■ INFORMATION PROVIDED
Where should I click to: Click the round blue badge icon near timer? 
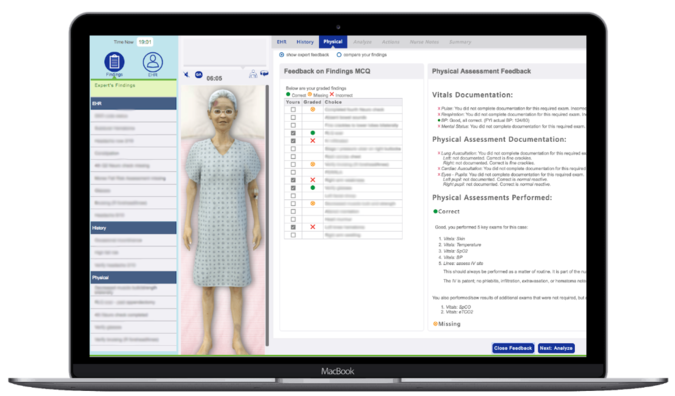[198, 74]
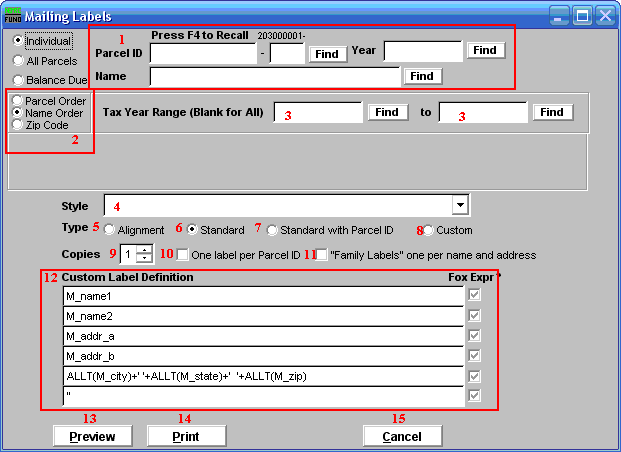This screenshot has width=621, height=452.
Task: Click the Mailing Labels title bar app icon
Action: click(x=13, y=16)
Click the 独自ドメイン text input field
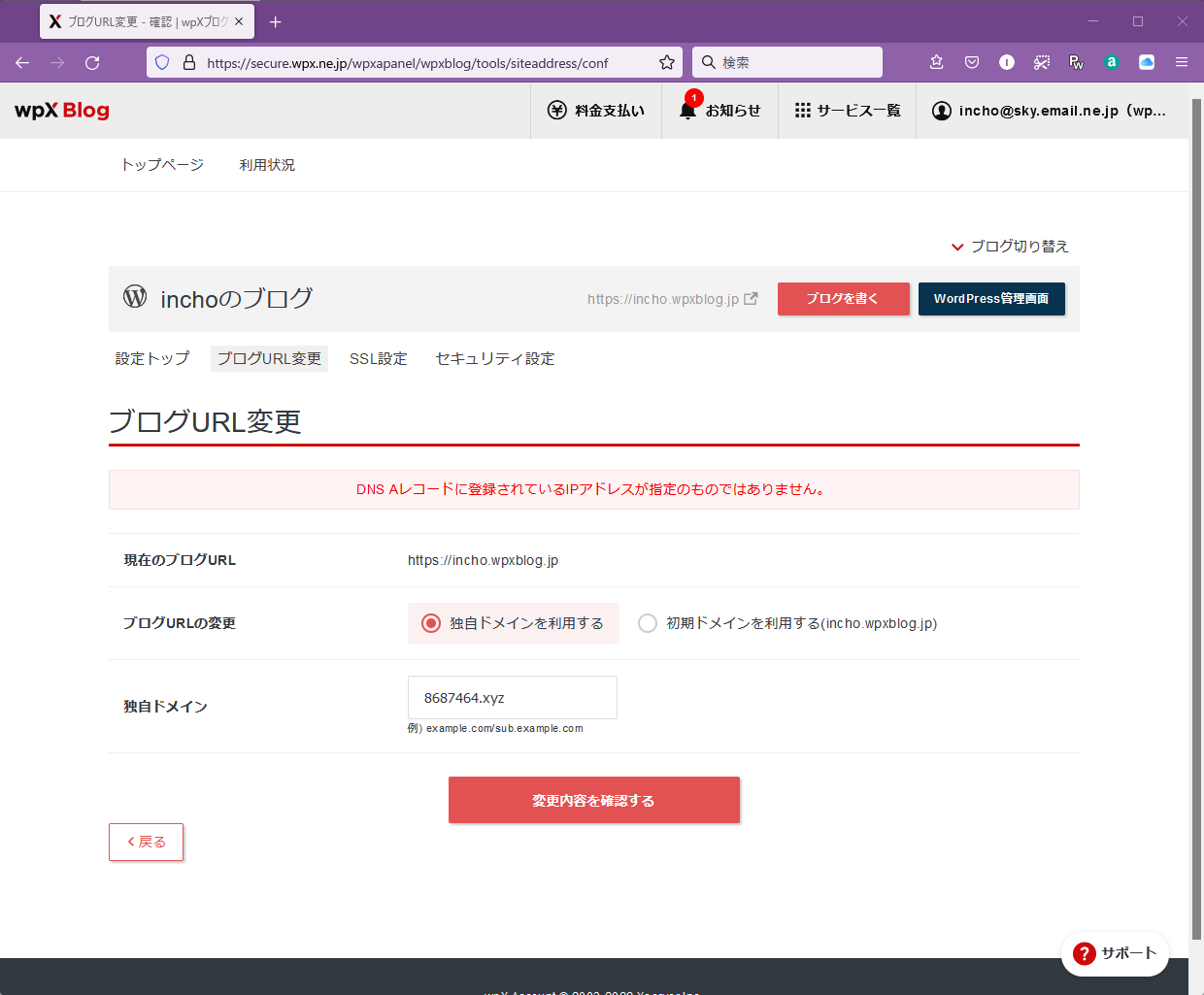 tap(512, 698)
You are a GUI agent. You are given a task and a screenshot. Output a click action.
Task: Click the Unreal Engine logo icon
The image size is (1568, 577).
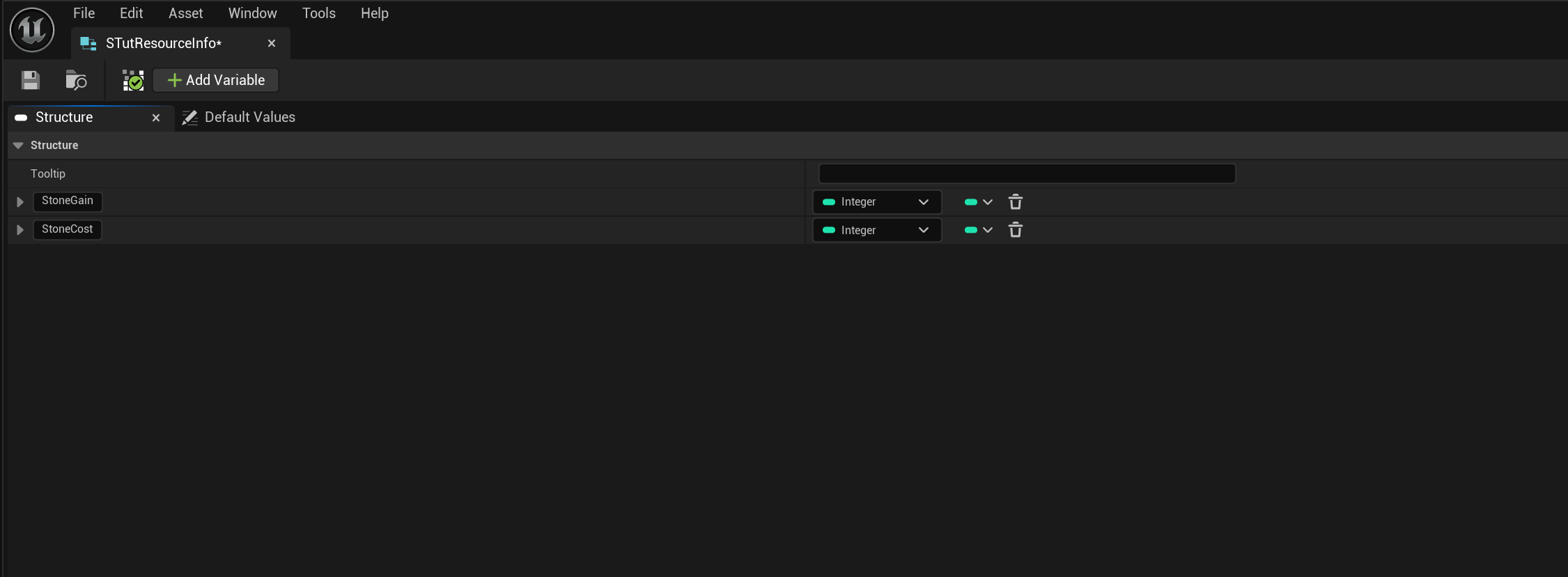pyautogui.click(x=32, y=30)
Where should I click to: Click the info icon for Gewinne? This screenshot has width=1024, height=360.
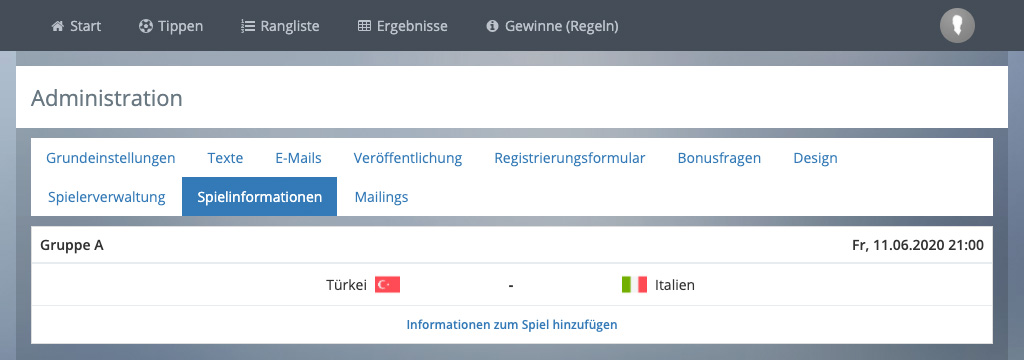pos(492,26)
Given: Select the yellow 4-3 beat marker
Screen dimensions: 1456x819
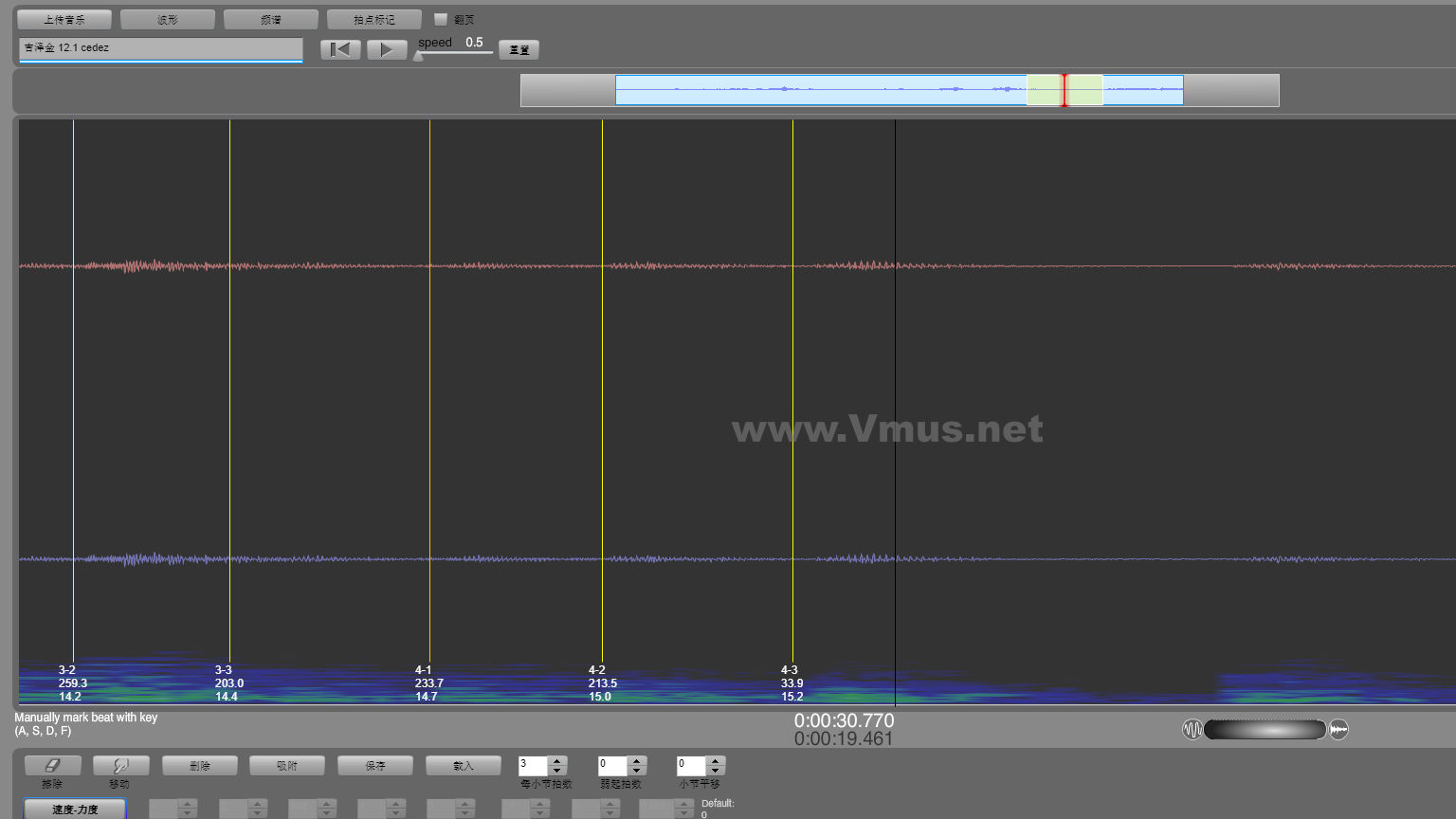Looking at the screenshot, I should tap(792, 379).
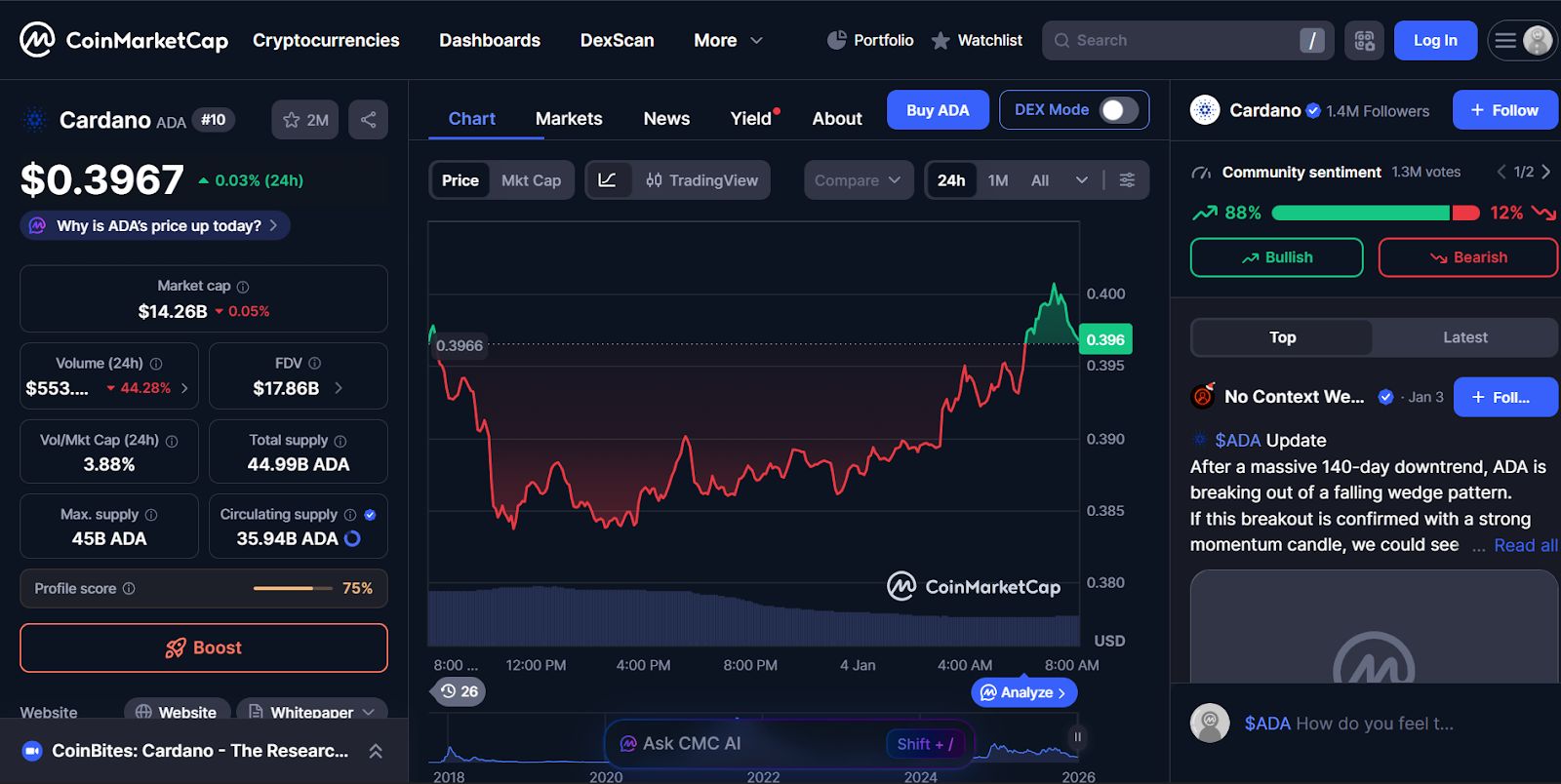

■ EXERCISE DETAILS
Leave the pictures out, and please copy only the lines from the one with "Where should I click to: Click the info" through the end of the listing.

■ THE ANSWER
Where should I click to: Click the info icon for Gewinne? This screenshot has width=1024, height=360.
pos(492,26)
Given: Select the yellow 4-3 beat marker
Screen dimensions: 1456x819
Looking at the screenshot, I should tap(792, 379).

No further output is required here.